INSTRUÇÃO DADA A:
Você pode transcrever, no trecho do texto, a passagem que vai de "Não sou advogado, não" até "o Nolasco disse..."?
INSTRUÇÃO DADA B:
No trecho do texto, que ações o título da reportagem sobre o ribeirinho preso atribui a ele? Liste todas.

TRECHO DO TEXTO:
----
Eles dispararam e mataram um policial sabendo que era um policial, mas possivelmente são loucos...
Meu Deus, será que manter a filha como mulher cativa, na miséria por 20 anos não é ser completamente louco? Pela mesma presumível insanidade libertem também os pedófilos do Gregório e  do Liberdade.
Não sou advogado, não tenho estômago e nem formação acadêmica para tal, mas se fosse, gostaria de fazer a defesa pelo menos do criminoso do Gregório. 
Que fique bem claro, não estou isentando os estupradores do peso da culpa, mas é que certas coisas me revoltam.

Veja as reportagens do Juruá Online  
Preso ribeirinho que sequestrou, estuprou e engravidou a filha seis vezes
Homem é preso vivendo maritalmente com menina de 11 anos

Um comentário:

Jairo, o Nolasco disse...

Este é o nosso Estado Democrático de Direito no qual os pobres coitados dos assassinos são transformados em vítimas em nome da tal 'dignidade humana'.Tá certo que devemos realmente preservar a vida sob quaisquer circunstância. O Estado não pode ser vingativo. Só não entendo porque a mesma dignidade humana não se estende à família daquele que perdeu a vida. E nesta estou com você: apesar do chocante ato que pai praticou contra a própria filha, a pessoa dele representa menos perigo à sociedade do que os frios assassinos do policial. Foi-se o tempo em que doido de verdade comia merda e rasgava nota de R$ 100,00.
----
DADOS COLETADOS:
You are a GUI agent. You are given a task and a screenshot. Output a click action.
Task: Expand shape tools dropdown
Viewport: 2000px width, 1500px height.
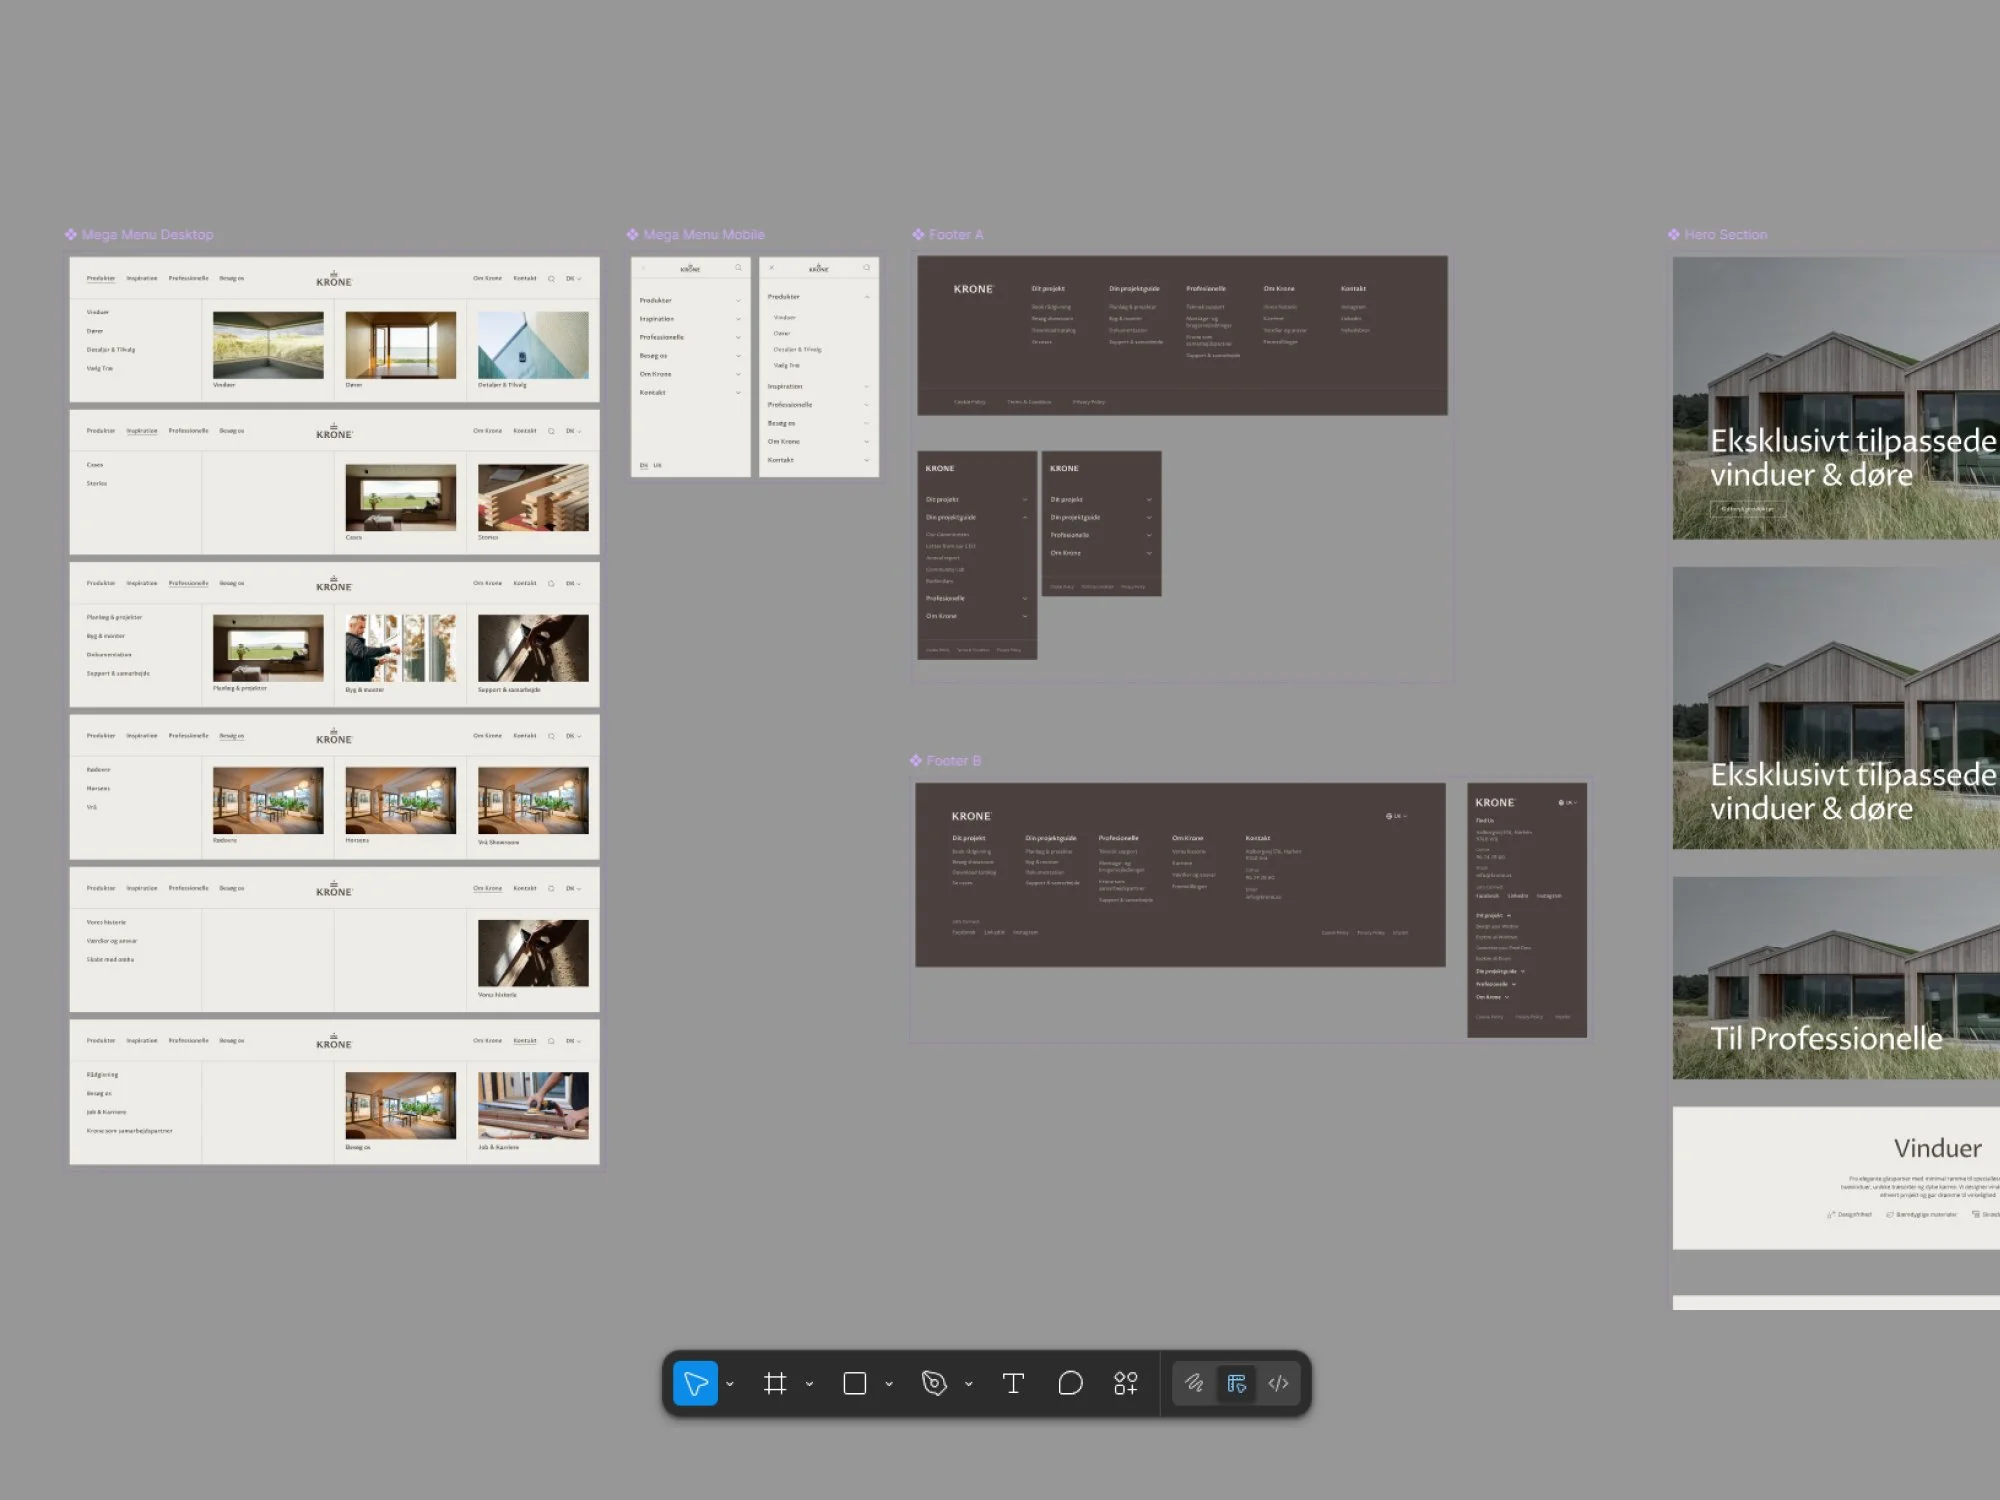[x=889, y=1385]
----
SOLUÇÃO DA TAREFA A:
Não sou advogado, não tenho estômago e nem formação acadêmica para tal, mas se fosse, gostaria de fazer a defesa pelo menos do criminoso do Gregório. 
Que fique bem claro, não estou isentando os estupradores do peso da culpa, mas é que certas coisas me revoltam.

Veja as reportagens do Juruá Online  
Preso ribeirinho que sequestrou, estuprou e engravidou a filha seis vezes
Homem é preso vivendo maritalmente com menina de 11 anos

Um comentário:

Jairo, o Nolasco disse...

SOLUÇÃO DA TAREFA B:
- sequestrou a filha
- estuprou a filha
- engravidou a filha seis vezes